После всего, что меня ждало…
И он, выхватив нож, попятился.
— Йова, брат мой! — вскричала Марифа, протягивая к нему руку. — Подожди, послушай меня!
— Что мне тебя слушать, женщина? — недобро спросил он. — Я говорил: вечность или смерть!
И раньше, чем кто-то успел остановить его, Йова, предводитель кочевников, вонзил нож себе в сердце, и, сделав последний шаг, без звука упал в туманную бездну. Его сестра стояла с протянутой рукой, с выражением боли на лице.
Наверное, Тари-вещунья знала, что этим кончится. И может быть, в те далёкие дни она выбрала Марифу своей преемницей не для того, чтобы давала советы — когда это Йова слушал советы? — а оттого, что только она одна и могла ему противостоять, хотя и любила его.
Марифа опустила руку и сказала совсем спокойно и немного устало:
— Нужно позаботиться о раненых.
Все они, кто ещё держался на ногах, обошли вершину, отделяя раненых от павших. В поклаже, принесённой женщинами, нашлись и холсты, и травы, чтобы унять кровь, и всё-таки многих следовало скорее доставить к целителям. Мужчины, самые крепкие — всё равно, кочевники, или воины Светлоликого, или чужаки с других берегов, — понесли раненых вниз, на коврах или на руках, чтобы скорее доставить в Пелай.

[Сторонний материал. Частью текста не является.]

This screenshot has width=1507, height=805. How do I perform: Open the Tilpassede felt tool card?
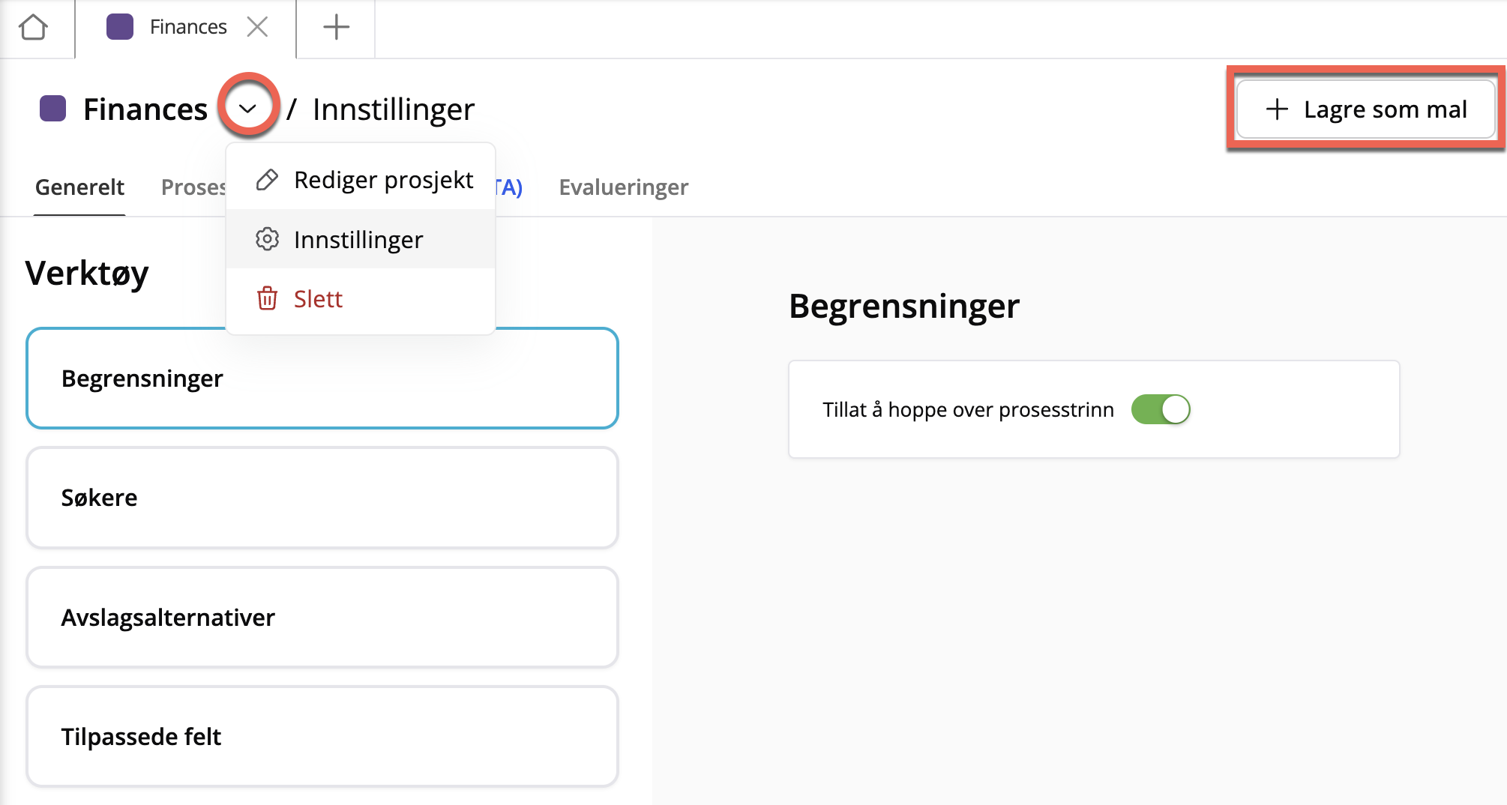[x=322, y=736]
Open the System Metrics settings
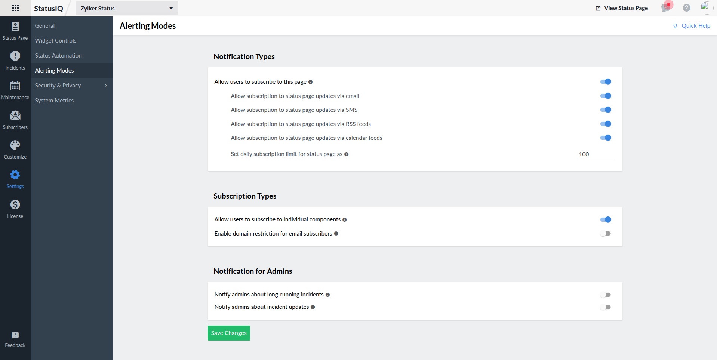Image resolution: width=717 pixels, height=360 pixels. (54, 101)
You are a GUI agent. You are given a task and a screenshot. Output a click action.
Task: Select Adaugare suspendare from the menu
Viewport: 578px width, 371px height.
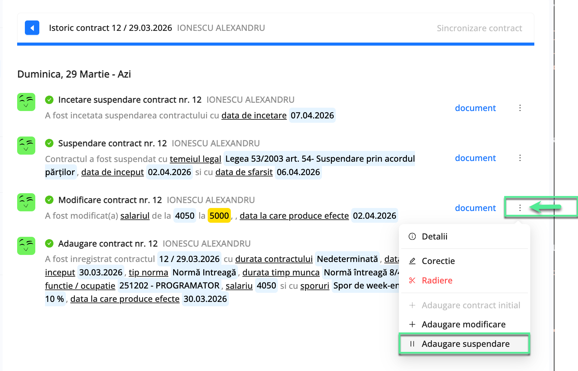tap(466, 343)
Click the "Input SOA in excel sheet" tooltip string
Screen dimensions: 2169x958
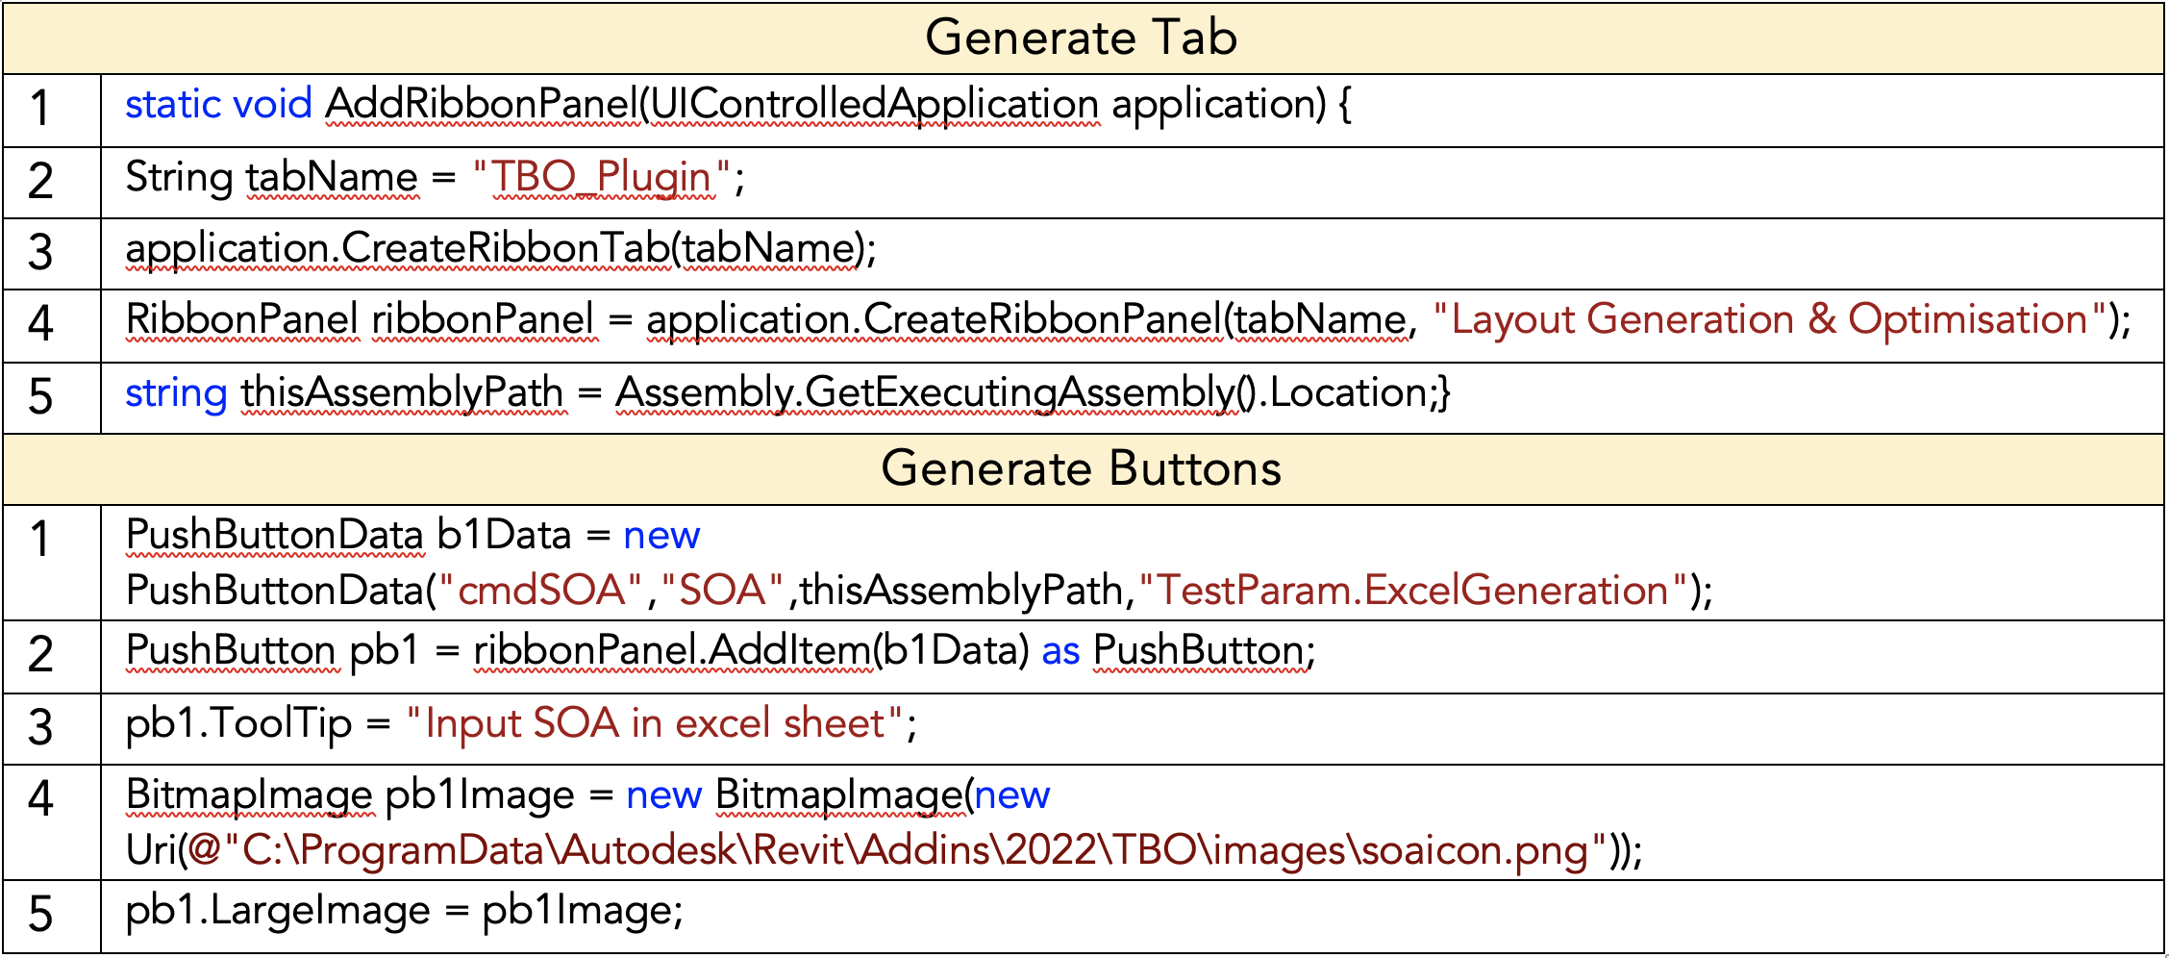pyautogui.click(x=655, y=724)
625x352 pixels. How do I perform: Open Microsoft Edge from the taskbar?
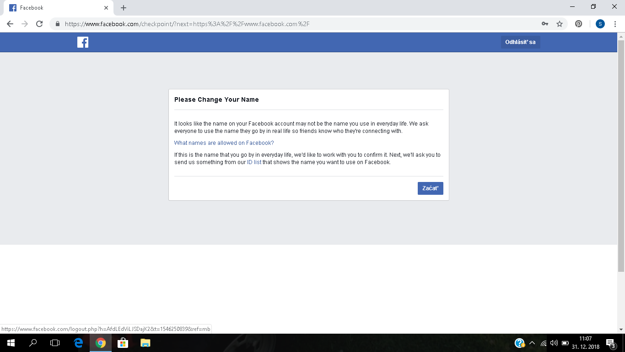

Марифа велела им взять два десятка чёрных быков в дар городскому главе, рассказать о том, что Светлоликого предали, и предателей наказали, а о прочем молчать. Фарух согласился с этим.
Мёртвых погребли в долине, по обычаю этих земель, так скоро, как только можно, и не поставив над ними знаков. Люди рыли могилы и носили тела — никто не посмел остаться в стороне, когда и сам наместник работал наравне с другими, орудуя лопатой ожесточённо и неловко.
Никому не доверив, он сам позаботился о брате, едва обретённом и тут же потерянном, сам выбрал место под молодым деревом, растущим наособицу. Нуру была там, и Поно, и девушки из дома забав — но когда все они сказали последнее слово и пожелали ушедшему новой жизни, хорошей и лёгкой, Фарух попросил их уйти. Он долго сидел там один, и никто не решался его потревожить.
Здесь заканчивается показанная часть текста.